> What needs to be done:
Set down precisely the lines from the line with "The width and" through the end of the material, inclusive, and no pictures.

(Exercise inputs)

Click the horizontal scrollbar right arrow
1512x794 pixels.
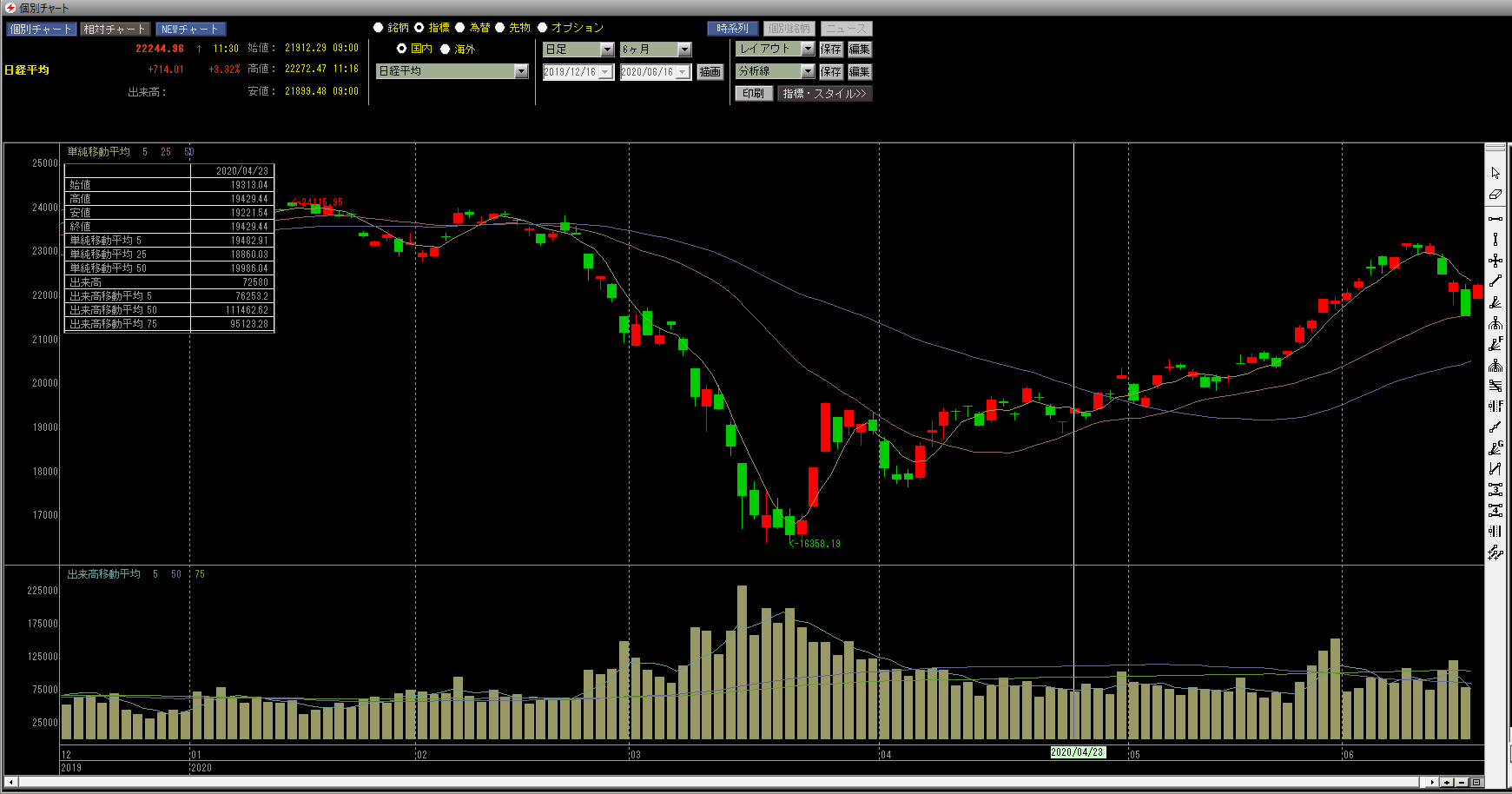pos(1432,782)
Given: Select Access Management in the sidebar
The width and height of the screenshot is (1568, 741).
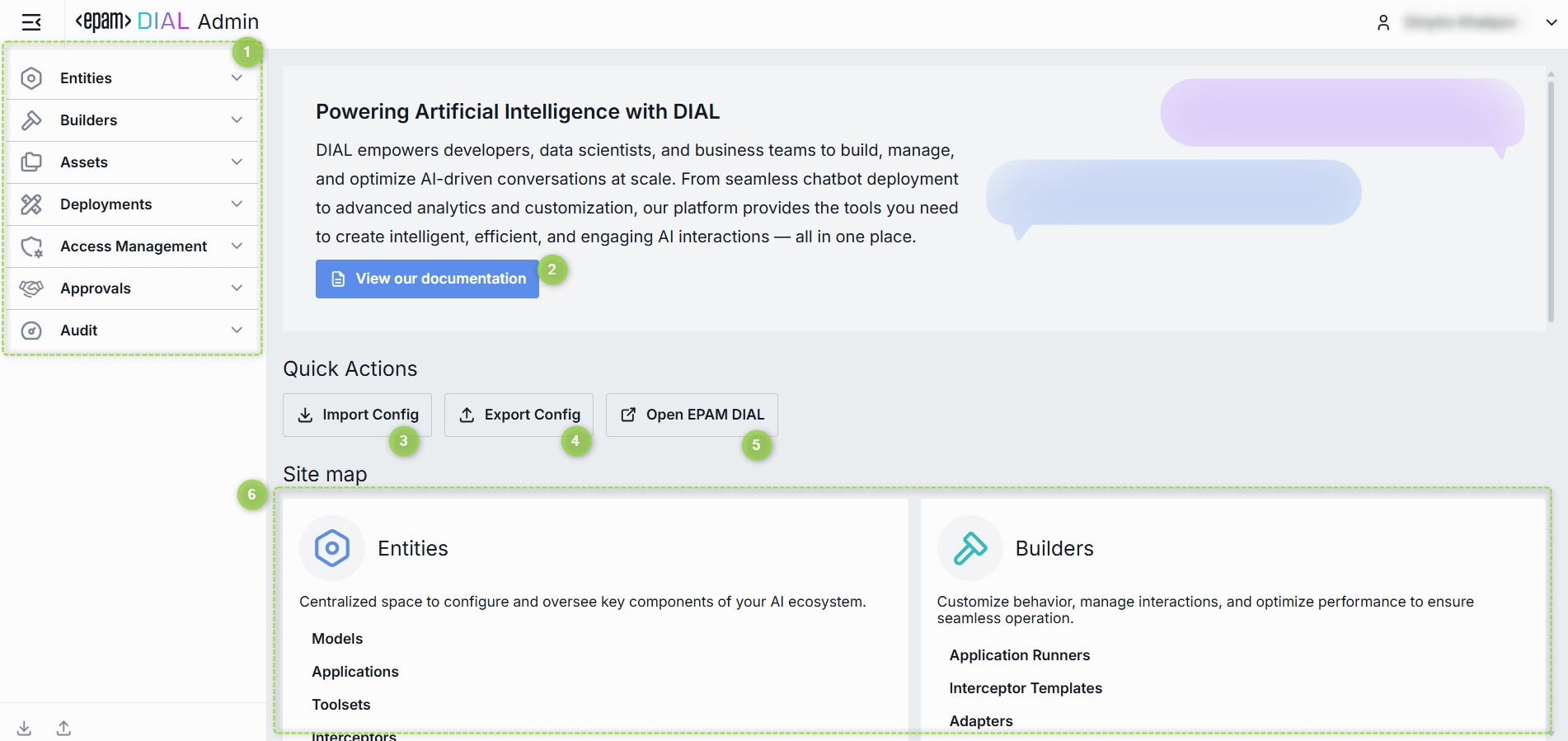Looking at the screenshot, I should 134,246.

(End Exercise inputs)

> Solution below:
The width and height of the screenshot is (1568, 741).
Looking at the screenshot, I should 134,246.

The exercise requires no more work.